Les historiens s’accordent pour situer la naissance des “vitrines” vers 1837. Jusqu’alors, le commerçant disposait sa marchandise sur un étal en bois, qui était situé juste devant de son magasin (on parlait plutôt de “bazar” ou d’”échoppe” en ce temps là). Un auvent (en bois lui aussi) ombrageait l’étal tout en le protégeant des intempéries. Le auvent et l’étal étaient en réalité deux vantaux qui permettaient de protéger complètement, une fois rabattus, la façade du magasin à la nuit tombée. Presque toutes les affaires se traitaient en pleine rue car les boutiques, de plafond très bas, étaient sombres et encombrées. Les étaux et les auvents rendaient les rues tristes, sinueuses et inquiétantes. Les trottoirs n’existaient pas.

C’est justement l’installation des ces premiers trottoirs - à Charleville, entre 1837 et 1839 - qui favorisera l’installation de larges devantures éclairées. Pour une raison simple : l’installation d’un réseau d’assainissement doté d’égouts, de caniveaux et de trottoirs rendait dorénavant très difficile la pose d’étals « sur la voirie ». A cela s’ajoutait le fait que les verriers venaient d’inventer de nouveaux procédés pour fabriquer de grandes vitres. Le mastic quant à lui s’était déjà généralisé depuis 1767. Cette mise en place de devantures coïncida naturellement avec la disparition de petits métiers ambulants et des vendeurs « à la criée » : les perruquiers, les bouquetières, les arracheurs de dents et les portefaix.

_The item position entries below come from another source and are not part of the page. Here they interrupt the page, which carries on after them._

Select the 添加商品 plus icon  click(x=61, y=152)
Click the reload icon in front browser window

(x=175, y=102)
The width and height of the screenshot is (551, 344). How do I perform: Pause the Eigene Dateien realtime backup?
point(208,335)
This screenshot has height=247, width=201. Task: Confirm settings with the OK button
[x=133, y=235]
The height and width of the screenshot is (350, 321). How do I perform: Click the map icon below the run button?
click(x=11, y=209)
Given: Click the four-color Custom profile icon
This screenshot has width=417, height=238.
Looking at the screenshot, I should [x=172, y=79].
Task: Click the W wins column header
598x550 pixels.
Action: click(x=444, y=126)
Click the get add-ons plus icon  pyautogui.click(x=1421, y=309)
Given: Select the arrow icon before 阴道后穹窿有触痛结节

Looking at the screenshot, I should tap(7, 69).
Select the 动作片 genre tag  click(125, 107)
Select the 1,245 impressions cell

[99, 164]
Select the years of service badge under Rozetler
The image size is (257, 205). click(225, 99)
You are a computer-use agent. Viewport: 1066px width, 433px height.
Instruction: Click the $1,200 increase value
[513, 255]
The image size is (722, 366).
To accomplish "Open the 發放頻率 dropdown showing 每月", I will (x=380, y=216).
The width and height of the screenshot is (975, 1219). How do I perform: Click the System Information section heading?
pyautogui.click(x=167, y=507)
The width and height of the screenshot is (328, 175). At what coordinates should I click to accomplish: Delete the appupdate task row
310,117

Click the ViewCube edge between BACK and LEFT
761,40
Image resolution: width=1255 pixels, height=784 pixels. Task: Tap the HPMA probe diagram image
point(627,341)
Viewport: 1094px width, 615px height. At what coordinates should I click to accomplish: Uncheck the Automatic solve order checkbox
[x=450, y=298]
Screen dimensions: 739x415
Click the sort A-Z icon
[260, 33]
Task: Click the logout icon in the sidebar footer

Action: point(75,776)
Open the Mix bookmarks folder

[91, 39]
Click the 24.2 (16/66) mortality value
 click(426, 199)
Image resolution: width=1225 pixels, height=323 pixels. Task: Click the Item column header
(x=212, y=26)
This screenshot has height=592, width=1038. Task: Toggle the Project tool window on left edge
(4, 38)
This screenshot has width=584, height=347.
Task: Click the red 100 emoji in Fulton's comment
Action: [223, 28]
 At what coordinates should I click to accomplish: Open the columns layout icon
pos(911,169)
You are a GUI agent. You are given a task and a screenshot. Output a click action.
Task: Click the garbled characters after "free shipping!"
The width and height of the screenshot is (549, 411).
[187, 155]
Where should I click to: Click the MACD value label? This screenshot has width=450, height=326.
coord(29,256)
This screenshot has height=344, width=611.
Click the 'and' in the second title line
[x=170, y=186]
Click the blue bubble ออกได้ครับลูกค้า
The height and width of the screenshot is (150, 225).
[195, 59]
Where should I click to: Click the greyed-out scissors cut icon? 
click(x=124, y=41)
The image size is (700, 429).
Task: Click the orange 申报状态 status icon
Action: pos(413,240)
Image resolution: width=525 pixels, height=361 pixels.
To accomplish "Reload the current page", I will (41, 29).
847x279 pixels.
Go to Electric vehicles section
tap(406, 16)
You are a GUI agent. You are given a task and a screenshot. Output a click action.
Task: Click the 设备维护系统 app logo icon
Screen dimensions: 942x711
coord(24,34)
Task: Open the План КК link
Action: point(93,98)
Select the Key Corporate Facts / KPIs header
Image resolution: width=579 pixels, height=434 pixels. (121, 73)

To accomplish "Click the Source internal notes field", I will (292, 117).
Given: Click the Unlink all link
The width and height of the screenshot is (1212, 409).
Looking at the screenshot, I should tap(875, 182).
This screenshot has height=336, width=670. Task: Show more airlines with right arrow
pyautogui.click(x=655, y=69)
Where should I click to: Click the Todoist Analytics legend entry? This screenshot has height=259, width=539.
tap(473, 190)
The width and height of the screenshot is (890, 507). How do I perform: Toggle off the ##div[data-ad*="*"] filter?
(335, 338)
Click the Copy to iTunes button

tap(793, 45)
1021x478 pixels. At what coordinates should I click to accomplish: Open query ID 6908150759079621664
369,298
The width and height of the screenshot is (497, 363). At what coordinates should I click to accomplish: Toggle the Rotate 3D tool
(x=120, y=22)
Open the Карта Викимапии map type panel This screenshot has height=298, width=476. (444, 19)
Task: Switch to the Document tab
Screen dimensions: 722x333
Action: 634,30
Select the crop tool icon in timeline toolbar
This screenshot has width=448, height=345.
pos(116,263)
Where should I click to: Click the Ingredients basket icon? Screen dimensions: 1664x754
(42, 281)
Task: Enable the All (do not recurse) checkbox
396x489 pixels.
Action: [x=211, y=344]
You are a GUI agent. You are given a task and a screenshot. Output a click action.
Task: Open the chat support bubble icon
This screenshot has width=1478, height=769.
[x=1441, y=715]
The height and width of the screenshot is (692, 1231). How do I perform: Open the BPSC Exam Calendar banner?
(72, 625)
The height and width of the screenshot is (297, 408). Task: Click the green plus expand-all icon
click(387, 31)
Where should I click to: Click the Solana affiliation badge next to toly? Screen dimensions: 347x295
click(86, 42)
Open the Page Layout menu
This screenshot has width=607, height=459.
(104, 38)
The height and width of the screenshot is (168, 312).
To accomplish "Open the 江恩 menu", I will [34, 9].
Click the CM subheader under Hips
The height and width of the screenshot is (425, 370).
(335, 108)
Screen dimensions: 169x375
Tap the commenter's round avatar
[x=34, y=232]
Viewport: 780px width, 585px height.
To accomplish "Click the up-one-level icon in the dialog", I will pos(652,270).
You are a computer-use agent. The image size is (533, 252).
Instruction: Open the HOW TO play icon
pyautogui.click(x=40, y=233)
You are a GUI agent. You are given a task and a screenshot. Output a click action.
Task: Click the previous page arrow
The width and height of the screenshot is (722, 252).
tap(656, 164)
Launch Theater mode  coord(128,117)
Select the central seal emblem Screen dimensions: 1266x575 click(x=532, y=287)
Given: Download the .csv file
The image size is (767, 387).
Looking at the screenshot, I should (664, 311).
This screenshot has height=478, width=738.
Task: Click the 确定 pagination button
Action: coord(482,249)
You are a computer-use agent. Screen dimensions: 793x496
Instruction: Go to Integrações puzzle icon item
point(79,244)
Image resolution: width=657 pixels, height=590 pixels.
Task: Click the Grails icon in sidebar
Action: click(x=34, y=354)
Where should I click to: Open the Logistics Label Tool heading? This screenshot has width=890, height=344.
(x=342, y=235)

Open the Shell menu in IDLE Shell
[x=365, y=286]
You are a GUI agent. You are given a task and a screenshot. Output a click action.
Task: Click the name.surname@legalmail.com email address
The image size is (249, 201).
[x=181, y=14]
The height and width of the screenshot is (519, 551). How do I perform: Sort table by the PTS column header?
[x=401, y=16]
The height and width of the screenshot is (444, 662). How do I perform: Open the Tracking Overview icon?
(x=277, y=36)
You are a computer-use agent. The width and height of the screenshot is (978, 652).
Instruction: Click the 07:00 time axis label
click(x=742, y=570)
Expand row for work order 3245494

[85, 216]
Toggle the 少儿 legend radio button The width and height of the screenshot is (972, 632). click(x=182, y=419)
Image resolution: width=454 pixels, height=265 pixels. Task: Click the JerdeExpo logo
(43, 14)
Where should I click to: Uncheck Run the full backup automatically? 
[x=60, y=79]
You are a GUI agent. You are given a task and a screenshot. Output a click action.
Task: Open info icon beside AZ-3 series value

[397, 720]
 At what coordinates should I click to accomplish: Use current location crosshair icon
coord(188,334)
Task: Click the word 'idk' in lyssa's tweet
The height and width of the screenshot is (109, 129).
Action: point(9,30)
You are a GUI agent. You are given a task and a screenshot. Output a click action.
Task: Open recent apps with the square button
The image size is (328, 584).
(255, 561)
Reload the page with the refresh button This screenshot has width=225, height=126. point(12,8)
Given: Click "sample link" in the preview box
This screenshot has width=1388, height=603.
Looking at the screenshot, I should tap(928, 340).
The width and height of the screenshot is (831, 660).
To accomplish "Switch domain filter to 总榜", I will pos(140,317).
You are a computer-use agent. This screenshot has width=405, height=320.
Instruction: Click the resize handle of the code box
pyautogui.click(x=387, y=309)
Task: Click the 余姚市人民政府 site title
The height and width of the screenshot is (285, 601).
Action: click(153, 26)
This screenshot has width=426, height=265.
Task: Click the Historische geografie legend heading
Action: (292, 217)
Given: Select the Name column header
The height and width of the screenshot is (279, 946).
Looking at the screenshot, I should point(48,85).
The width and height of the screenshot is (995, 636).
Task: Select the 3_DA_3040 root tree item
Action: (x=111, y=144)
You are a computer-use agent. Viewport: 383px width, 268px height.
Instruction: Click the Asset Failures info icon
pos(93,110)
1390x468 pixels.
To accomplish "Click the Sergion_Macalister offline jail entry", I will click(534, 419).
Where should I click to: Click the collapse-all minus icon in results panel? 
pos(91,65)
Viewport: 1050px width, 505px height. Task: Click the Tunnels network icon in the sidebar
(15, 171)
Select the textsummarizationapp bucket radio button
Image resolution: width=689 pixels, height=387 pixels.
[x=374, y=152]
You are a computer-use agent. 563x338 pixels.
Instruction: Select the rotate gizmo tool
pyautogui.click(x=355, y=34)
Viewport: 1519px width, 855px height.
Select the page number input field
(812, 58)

Si la physionomie des rues changea donc radicalement à cette époque (nous sommes sous la Monarchie de Juillet) il fallut cependant attendre l’avènement de l’électricité pour voir se déployer un souci d’esthétique proche de celui que nous connaissons actuellement. On peut situer ce moment charnière aux alentours de la fin de la première guerre mondiale. En 1925, les Galeries Lafayette transformèrent pour la première fois la vitrine en un spectacle qui représentait une crèche de Noël. Au même moment, Gaston Vuitton dessinait et concevait des vitrines théâtralisées avec un soin extrême. De l’autre coté de l’Atlantique, les vitrines conçues par Gene Moore pour Tiffany & Co faisaient la joie des passants de la Cinquième avenue. Mais c’est surtout la maison Hermès qui allait donner à la vitrine un statut particulier, à la croisée de l’art et du savoir-faire.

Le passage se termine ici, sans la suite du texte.